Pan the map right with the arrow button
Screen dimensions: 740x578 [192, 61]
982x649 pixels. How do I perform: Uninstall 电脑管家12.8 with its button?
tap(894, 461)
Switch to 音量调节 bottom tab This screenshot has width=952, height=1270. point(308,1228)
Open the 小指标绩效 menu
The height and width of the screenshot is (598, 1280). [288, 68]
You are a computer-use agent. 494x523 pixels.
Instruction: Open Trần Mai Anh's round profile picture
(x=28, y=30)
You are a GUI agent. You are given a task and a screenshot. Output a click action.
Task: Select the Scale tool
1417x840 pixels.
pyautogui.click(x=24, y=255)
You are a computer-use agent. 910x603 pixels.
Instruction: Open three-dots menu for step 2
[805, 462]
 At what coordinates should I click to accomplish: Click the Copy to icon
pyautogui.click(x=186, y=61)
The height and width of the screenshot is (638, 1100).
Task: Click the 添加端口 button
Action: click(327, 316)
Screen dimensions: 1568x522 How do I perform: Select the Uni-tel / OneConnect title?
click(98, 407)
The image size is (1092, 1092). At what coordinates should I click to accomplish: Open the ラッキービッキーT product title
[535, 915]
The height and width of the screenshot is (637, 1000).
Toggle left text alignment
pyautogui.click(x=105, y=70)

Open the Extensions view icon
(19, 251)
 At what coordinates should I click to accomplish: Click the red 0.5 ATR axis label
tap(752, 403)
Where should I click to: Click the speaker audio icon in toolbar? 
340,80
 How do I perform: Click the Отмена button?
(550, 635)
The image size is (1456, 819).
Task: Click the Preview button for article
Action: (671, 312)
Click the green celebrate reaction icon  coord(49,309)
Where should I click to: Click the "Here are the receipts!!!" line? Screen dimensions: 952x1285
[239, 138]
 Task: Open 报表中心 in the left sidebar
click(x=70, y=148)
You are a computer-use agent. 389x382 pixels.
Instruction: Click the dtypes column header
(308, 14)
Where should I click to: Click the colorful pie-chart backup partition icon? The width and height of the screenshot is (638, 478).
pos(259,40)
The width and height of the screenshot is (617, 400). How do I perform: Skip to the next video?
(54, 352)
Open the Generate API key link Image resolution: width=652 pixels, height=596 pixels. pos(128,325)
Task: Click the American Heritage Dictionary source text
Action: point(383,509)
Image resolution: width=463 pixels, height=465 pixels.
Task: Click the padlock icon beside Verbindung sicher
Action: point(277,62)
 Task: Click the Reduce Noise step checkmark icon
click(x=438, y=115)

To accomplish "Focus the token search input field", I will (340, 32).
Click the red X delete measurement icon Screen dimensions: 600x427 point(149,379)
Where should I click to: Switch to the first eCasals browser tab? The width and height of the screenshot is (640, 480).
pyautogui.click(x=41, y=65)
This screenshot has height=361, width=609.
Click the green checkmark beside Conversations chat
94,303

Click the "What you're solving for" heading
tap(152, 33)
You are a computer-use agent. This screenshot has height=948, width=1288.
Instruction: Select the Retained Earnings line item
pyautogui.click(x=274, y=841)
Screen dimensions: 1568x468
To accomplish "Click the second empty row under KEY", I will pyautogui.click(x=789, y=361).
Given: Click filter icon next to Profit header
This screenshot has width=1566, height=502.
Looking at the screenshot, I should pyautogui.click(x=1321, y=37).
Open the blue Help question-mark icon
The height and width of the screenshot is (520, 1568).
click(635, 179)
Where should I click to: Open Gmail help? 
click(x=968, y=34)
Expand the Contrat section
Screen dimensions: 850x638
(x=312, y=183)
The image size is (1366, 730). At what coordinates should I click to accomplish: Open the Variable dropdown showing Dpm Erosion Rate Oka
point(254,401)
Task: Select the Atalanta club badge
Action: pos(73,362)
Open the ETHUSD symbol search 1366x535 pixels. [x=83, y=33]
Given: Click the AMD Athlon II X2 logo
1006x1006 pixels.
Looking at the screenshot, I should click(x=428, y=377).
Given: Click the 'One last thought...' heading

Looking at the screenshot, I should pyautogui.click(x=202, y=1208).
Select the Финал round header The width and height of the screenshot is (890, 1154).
########
WHAT TO WORK ON: Repeat all of the records exactly.

PROBLEM SOLUTION:
Pan the map right with the arrow button
Screen dimensions: 740x578 [192, 61]
982x649 pixels. How do I perform: Uninstall 电脑管家12.8 with its button?
tap(894, 461)
Switch to 音量调节 bottom tab This screenshot has width=952, height=1270. point(308,1228)
Open the 小指标绩效 menu
The height and width of the screenshot is (598, 1280). [288, 68]
You are a computer-use agent. 494x523 pixels.
Instruction: Open Trần Mai Anh's round profile picture
(x=28, y=30)
You are a GUI agent. You are given a task and a screenshot. Output a click action.
Task: Select the Scale tool
1417x840 pixels.
pyautogui.click(x=24, y=255)
You are a computer-use agent. 910x603 pixels.
Instruction: Open three-dots menu for step 2
[805, 462]
 At what coordinates should I click to accomplish: Click the Copy to icon
pyautogui.click(x=186, y=61)
The height and width of the screenshot is (638, 1100).
Task: Click the 添加端口 button
Action: click(327, 316)
Screen dimensions: 1568x522 How do I perform: Select the Uni-tel / OneConnect title?
click(98, 407)
The image size is (1092, 1092). At what coordinates should I click to accomplish: Open the ラッキービッキーT product title
[535, 915]
The height and width of the screenshot is (637, 1000).
Toggle left text alignment
pyautogui.click(x=105, y=70)

Open the Extensions view icon
(19, 251)
 At what coordinates should I click to accomplish: Click the red 0.5 ATR axis label
tap(752, 403)
Where should I click to: Click the speaker audio icon in toolbar? 
340,80
 How do I perform: Click the Отмена button?
(550, 635)
The image size is (1456, 819).
Task: Click the Preview button for article
Action: (671, 312)
Click the green celebrate reaction icon  coord(49,309)
Where should I click to: Click the "Here are the receipts!!!" line? Screen dimensions: 952x1285
[239, 138]
 Task: Open 报表中心 in the left sidebar
click(x=70, y=148)
You are a computer-use agent. 389x382 pixels.
Instruction: Click the dtypes column header
(308, 14)
Where should I click to: Click the colorful pie-chart backup partition icon? The width and height of the screenshot is (638, 478).
pos(259,40)
The width and height of the screenshot is (617, 400). How do I perform: Skip to the next video?
(54, 352)
Open the Generate API key link Image resolution: width=652 pixels, height=596 pixels. pos(128,325)
Task: Click the American Heritage Dictionary source text
Action: point(383,509)
Image resolution: width=463 pixels, height=465 pixels.
Task: Click the padlock icon beside Verbindung sicher
Action: point(277,62)
 Task: Click the Reduce Noise step checkmark icon
click(x=438, y=115)

To accomplish "Focus the token search input field", I will (340, 32).
Click the red X delete measurement icon Screen dimensions: 600x427 point(149,379)
Where should I click to: Switch to the first eCasals browser tab? The width and height of the screenshot is (640, 480).
pyautogui.click(x=41, y=65)
This screenshot has height=361, width=609.
Click the green checkmark beside Conversations chat
94,303

Click the "What you're solving for" heading
tap(152, 33)
You are a computer-use agent. This screenshot has height=948, width=1288.
Instruction: Select the Retained Earnings line item
pyautogui.click(x=274, y=841)
Screen dimensions: 1568x468
To accomplish "Click the second empty row under KEY", I will pyautogui.click(x=789, y=361).
Given: Click filter icon next to Profit header
This screenshot has width=1566, height=502.
Looking at the screenshot, I should pyautogui.click(x=1321, y=37).
Open the blue Help question-mark icon
The height and width of the screenshot is (520, 1568).
click(635, 179)
Where should I click to: Open Gmail help? 
click(x=968, y=34)
Expand the Contrat section
Screen dimensions: 850x638
(x=312, y=183)
The image size is (1366, 730). At what coordinates should I click to accomplish: Open the Variable dropdown showing Dpm Erosion Rate Oka
point(254,401)
Task: Select the Atalanta club badge
Action: pos(73,362)
Open the ETHUSD symbol search 1366x535 pixels. [x=83, y=33]
Given: Click the AMD Athlon II X2 logo
1006x1006 pixels.
Looking at the screenshot, I should click(x=428, y=377).
Given: Click the 'One last thought...' heading

Looking at the screenshot, I should pyautogui.click(x=202, y=1208).
Select the Финал round header The width and height of the screenshot is (890, 1154).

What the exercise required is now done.